Il carisma di Diego è stato realmente qualcosa che ha permesso ai compagni di elevarsi oltre il loro livello abituale. Talmente influente che l’unico suo degno erede in maglia argentina, capace di parlare lo stesso linguaggio tecnico – Leo Messi – nelle partite in nazionale sembra quasi schiacciato dal fardello della maglia numero 10. Un peso enorme, conseguenza dell’inarrivabile carisma dell’illustre predecessore.

Maradona è stato il calciatore più decisivo di sempre

FALSO

Falso, se per decisivo si intende come la vedo io: ovvero giocatore da momenti decisivi, da finali.
Maradona ne ha giocate 13 nella sua carriera a livello nazionale e internazionale: due finali di Coppa del mondo, quattro partite di Coppa Italia, due di Coppa di Spagna, una Supercoppa italiana, due di Coppa UEFA e due della Coppa della Liga.
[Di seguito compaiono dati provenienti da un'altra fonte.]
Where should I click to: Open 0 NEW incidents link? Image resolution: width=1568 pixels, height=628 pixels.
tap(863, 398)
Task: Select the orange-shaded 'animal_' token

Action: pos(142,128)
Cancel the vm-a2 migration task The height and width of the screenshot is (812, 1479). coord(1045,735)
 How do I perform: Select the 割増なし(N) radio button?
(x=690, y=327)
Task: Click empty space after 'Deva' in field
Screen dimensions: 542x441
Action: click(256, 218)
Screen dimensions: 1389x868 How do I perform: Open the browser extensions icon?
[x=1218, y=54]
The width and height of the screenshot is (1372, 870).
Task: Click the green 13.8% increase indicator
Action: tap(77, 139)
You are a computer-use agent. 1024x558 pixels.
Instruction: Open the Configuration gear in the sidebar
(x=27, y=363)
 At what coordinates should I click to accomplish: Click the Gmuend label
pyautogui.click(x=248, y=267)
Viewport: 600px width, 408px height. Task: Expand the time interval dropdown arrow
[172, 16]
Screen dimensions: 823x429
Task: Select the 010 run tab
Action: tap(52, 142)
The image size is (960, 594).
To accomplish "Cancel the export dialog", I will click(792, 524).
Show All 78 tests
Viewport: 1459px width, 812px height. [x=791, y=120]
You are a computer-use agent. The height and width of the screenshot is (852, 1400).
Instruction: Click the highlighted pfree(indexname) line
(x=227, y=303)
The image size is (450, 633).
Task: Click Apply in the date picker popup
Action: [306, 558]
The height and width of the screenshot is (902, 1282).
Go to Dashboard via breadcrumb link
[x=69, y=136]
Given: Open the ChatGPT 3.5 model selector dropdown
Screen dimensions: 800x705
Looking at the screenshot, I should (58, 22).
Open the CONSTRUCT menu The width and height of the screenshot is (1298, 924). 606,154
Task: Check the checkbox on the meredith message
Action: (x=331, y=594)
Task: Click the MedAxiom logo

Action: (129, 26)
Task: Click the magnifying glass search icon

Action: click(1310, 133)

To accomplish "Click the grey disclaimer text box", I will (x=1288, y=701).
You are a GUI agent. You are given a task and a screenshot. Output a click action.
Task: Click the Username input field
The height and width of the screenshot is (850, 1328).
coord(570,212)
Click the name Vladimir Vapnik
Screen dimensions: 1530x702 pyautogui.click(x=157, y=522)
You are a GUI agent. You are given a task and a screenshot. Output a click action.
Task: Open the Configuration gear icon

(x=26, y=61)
Ha segnato solo tre gol, due nella Coppa della Liga contro il Real (competizione minore che durò una manciata di anni) e uno nella finale di Coppa UEFA 1989 contro lo Stoccarda su calcio di rigore.
Pelé ha segnato 13 reti in 8 finali internazionali (l’unico per me a essere migliore in campo in due finali mondiali) e sommandole alle finali di andata e ritorno della Taça Brasil (campionato brasiliano ante litteram) il computo totale sale a 29 reti in 24 partite.
I numeri in questo caso non mentono: il giocatore in più nelle finali, nei momenti decisivi, è Pelé.
Altri giocatori molto decisivi nelle finali, analizzando i numeri e guardando ove possibile le partite, sono stati Alfredo Di Stéfano, Ferenc Puskás, Marco van Basten e Gerd Müller.

Il Mondiale 1986 è stato il più dominante di un singolo nella storia della competizione

VERO (MA CON E COME EUSEBIO NEL 1966)

Diego in Messico ha toccato il punto più alto della sua carriera. Ha giocato tutte partite straordinarie, con una media voto altissima (trovate i giudizi su questo sito scorrendo qui: https://gameofgoals.it/category/viste-per-voi/mondiali/mondiale-1986) e regalando magie e prodezze che non verranno mai dimenticate. Nessun altro nella storia dei Mondiali ha giocato una competizione a un simile livello. Anche se forse un competitor c’è. La differenza è che non ha vinto, si è fermato in semifinale. Parlo di Eusebio al Mondiale ’66, che oltre a segnare 9 reti disputò una serie di partite spaventose, su tutti il quarto di finale contro la Corea del Nord vinto praticamente da solo.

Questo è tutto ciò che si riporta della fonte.